9. What are the risks involved in investing in mutual funds?
Ans: A very important risk involved in mutual fund investments is the market risk. When the market is in doldrums, most of the equity funds will also experience a downturn. However, the company specific risks are largely eliminated due to professional fund management

10. What are open-ended and closed-ended mutual funds?
Ans: In an open-ended mutual fund there are no limits on the total size of the corpus. Investors are permitted to enter and exit the open-ended mutual fund at any point of time at a price that is linked to the net asset value (NAV). In case of closed-ended funds, the total size of the corpus is limited by the size of the initial offer.

11. Is the purchase and redemption in case of open-ended funds done at the NAV?
Ans: Generally every fund levies either an entry load or an exit load or both to provide for administrative and other routine costs. The purchase price will be higher than the NAV to the extent of the entry load and the redemption price will be lower than the NAV to the extent of the exit load.

12. How do I invest money in Mutual Funds?
Ans: One can invest by approaching a registered broker of Mutual funds or the respective offices of the Mutual funds in that particular town/city. An application form has to be filled up giving all the particulars along with the cheque or Demand Draft for the amount to be invested.

13. What is a Systematic Investment Plan and how does it operate?
Ans: A systematic investment plan is one where an investor contributes a fixed amount every month and at the prevailing NAV the units are credited to his account

14. What are the benefits of Systematic Investment Plan?
Ans: A systematic investment plan (SIP) offers 2 major benefits to an investor: It avoids lump sum investment at one point of time In a scenario of falling prices, it reduces your overall cost of acquisition by a process of rupee-cost averaging. This means that at lower prices you end up getting more units for the same investment

15. What proportion of my investment should be invested in mutual funds?
Ans: This decision will depend on factors like your income, risk aversion and tax status.

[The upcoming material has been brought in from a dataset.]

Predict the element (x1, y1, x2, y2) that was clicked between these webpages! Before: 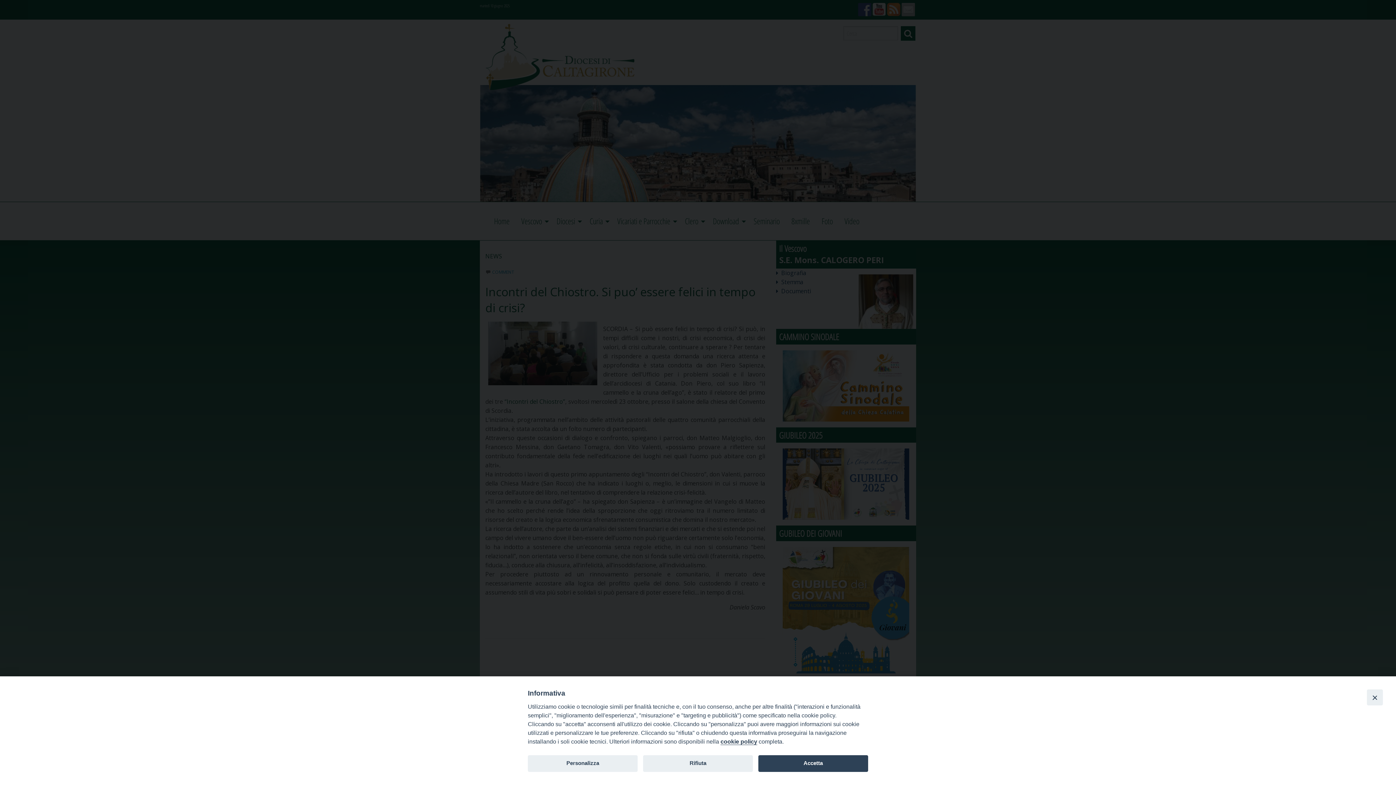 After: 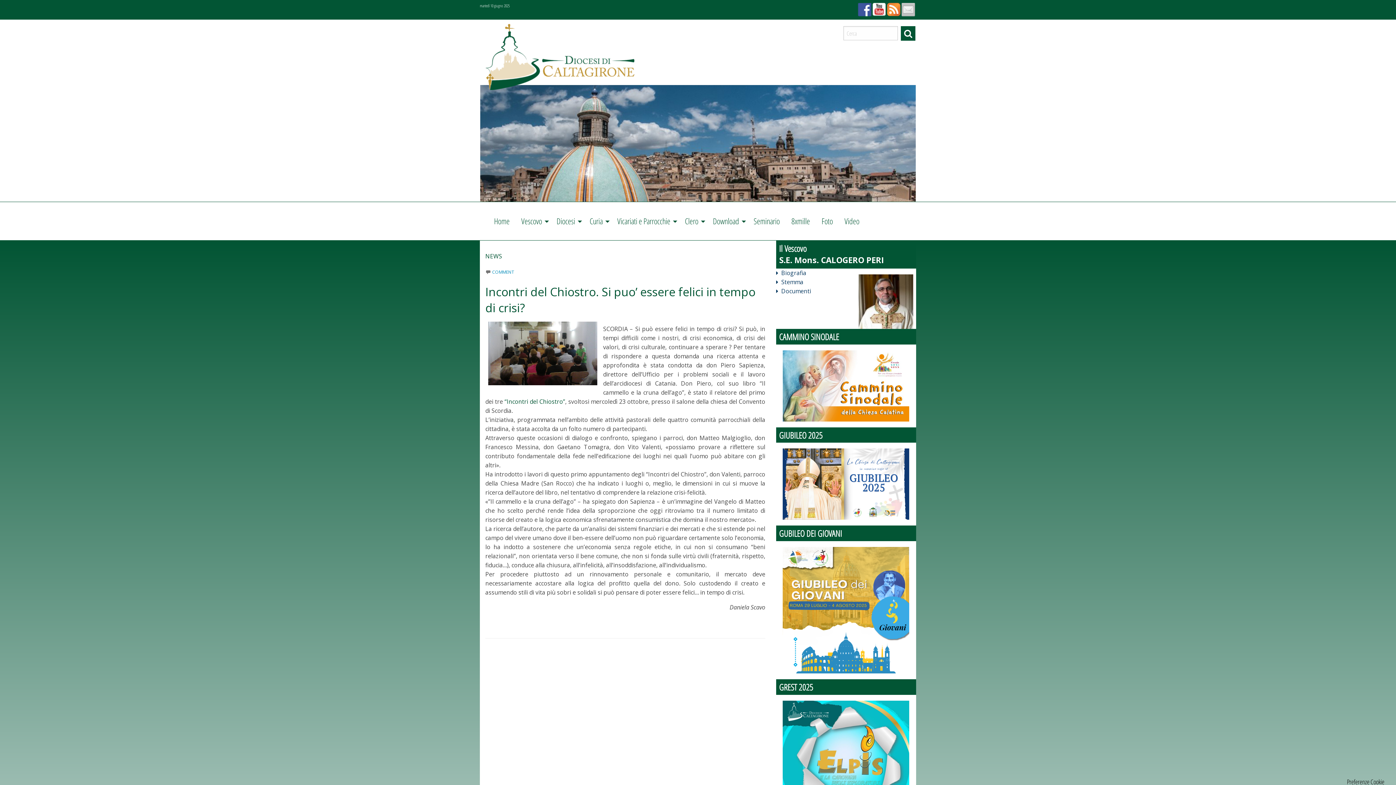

16. Like IPOs, can there be any situation wherein I am not allotted the units applied for in the initial offer?
Ans: In case of open-ended funds there are no such limits and all applications are honored.

17. Can an investor redeem part of the units?
Ans: Yes. One can redeem part units also.

18. Say I redeem and buy and do likewise several times then, how do I keep track of my portfolio?
Ans: The moment you buy or get allotted the units, an account statement will be given to you mentioning the number of units allotted/bought and redeemed by you. The recording of entries would be similar to your pass book entries in the bank.

19. What are my major rights as a unitholder in a mutual fund?
Ans: Unit holders have a proportionate right in the beneficial ownership of the assets of the scheme and to the dividend declared. They are entitled to receive dividend warrants within 42 days of the date of declaration of the dividend. They are entitled to receive redemption cheques within 10 working days from the date of redemption. 75% of the unit holders with the prior approval of SEBI can terminate AMC of the fund. 75% of the unit holders can pass a resolution to wind-up the scheme.

20. Can mutual fund performance be guaranteed?
Ans: No। Mutual Fund investments are subject to market risks. A prospective investor should read the offer document for details on risk factors before investment. However, some schemes having Capital Guaranty have been launched recently.